[Start Input records]

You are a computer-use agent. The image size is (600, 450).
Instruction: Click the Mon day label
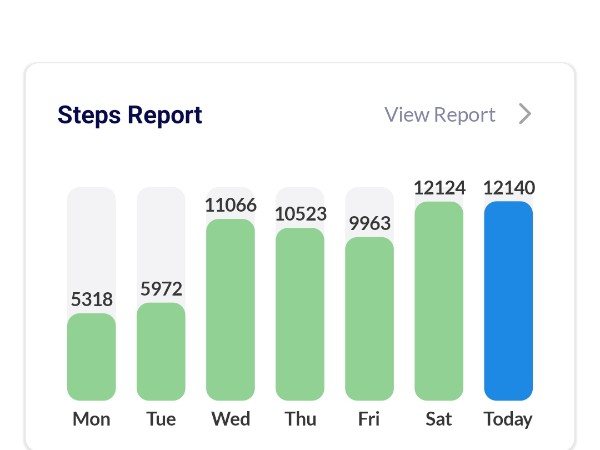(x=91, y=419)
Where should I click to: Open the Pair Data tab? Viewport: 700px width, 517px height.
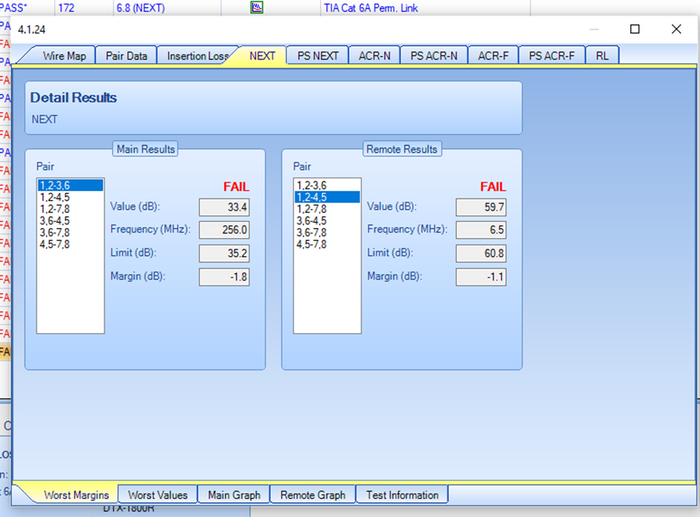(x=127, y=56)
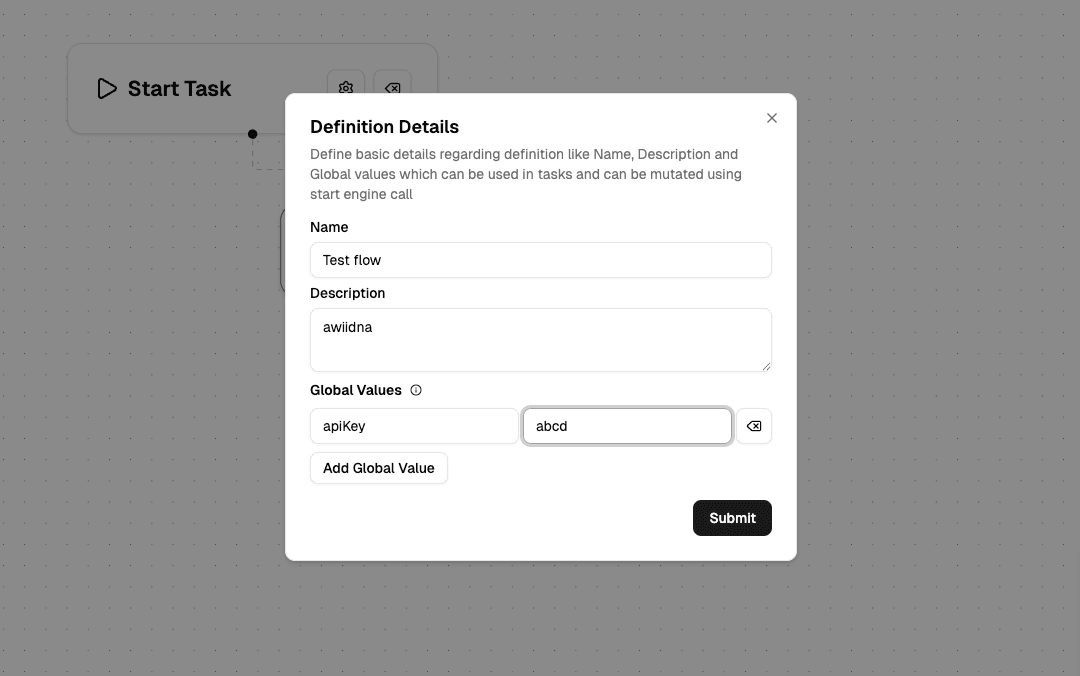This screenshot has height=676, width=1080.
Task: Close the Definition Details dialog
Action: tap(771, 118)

[End Input records]
[Start Input records]

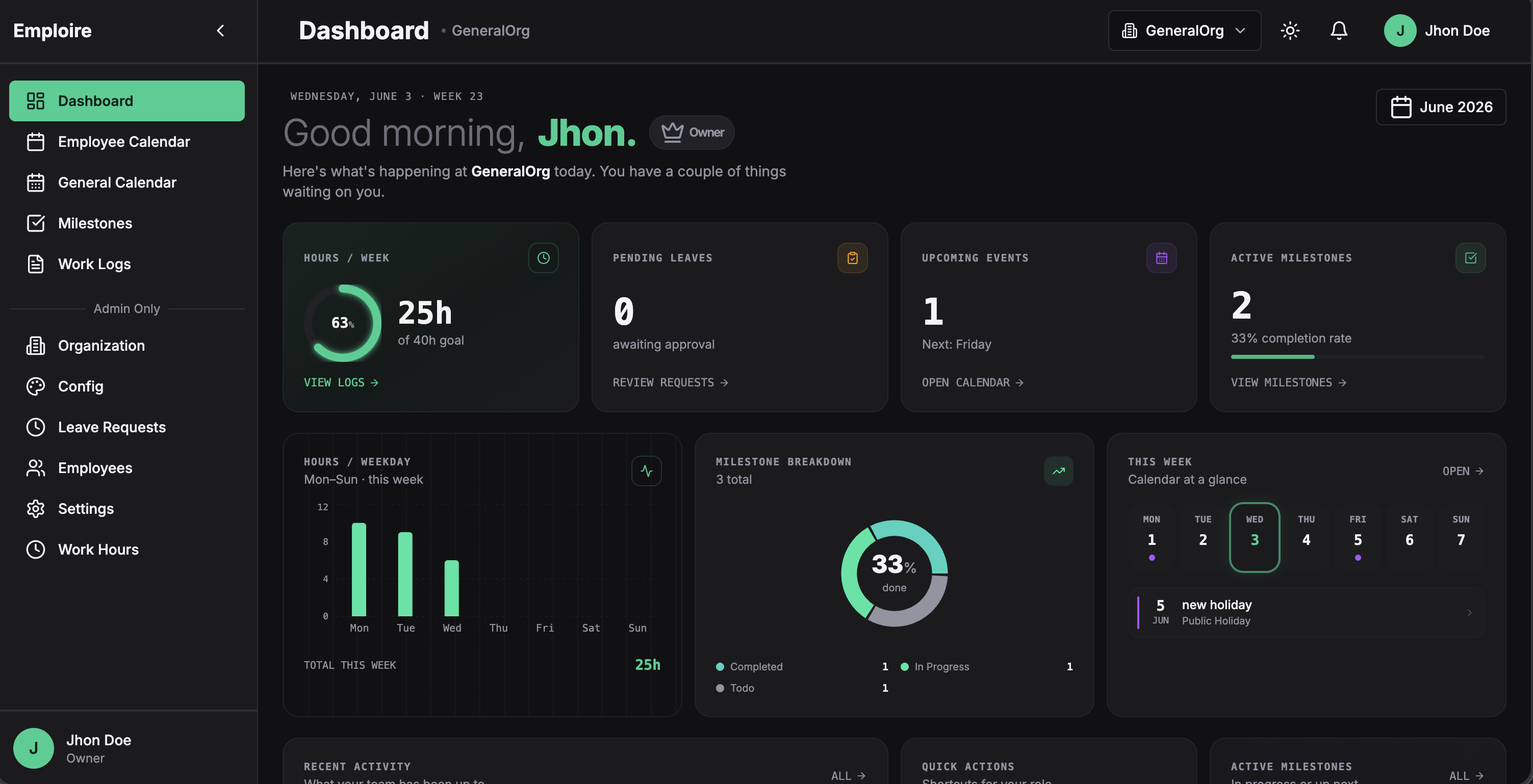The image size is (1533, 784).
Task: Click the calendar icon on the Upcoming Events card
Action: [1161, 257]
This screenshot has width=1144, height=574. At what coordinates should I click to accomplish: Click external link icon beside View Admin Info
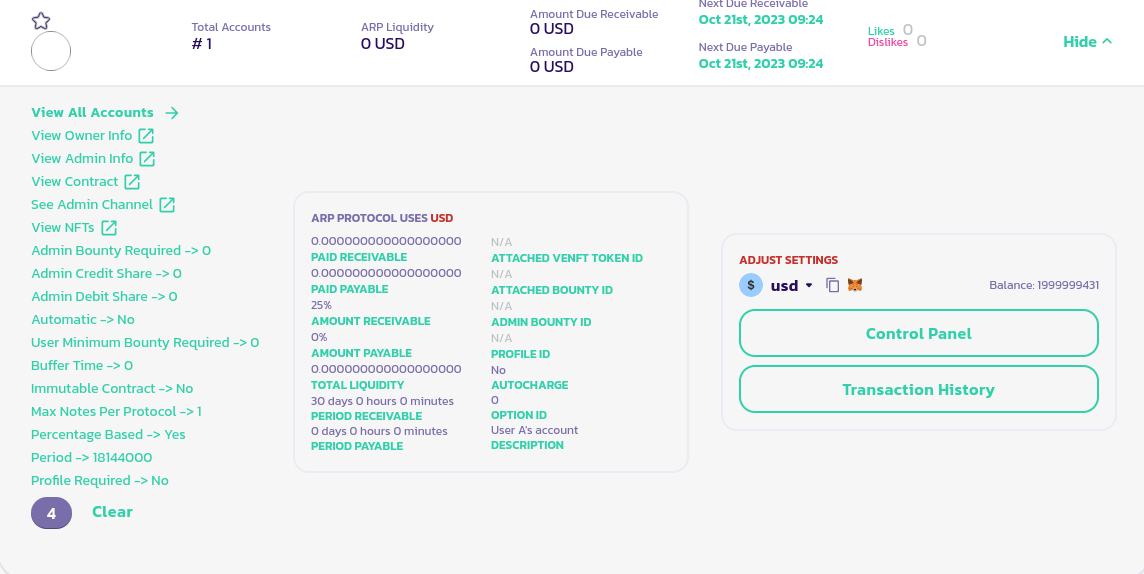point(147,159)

[End Input records]

Aim
Please rewrite the records as a JSON list of strings, one string per line and no blank lines, beginning at the line that contains "This screenshot has width=1144, height=574." and stopping after the line that contains "point(147,159)". Leave the pictures out of the answer.

Exercise result
[
  "This screenshot has width=1144, height=574. At what coordinates should I click to accomplish: Click external link icon beside View Admin Info",
  "point(147,159)"
]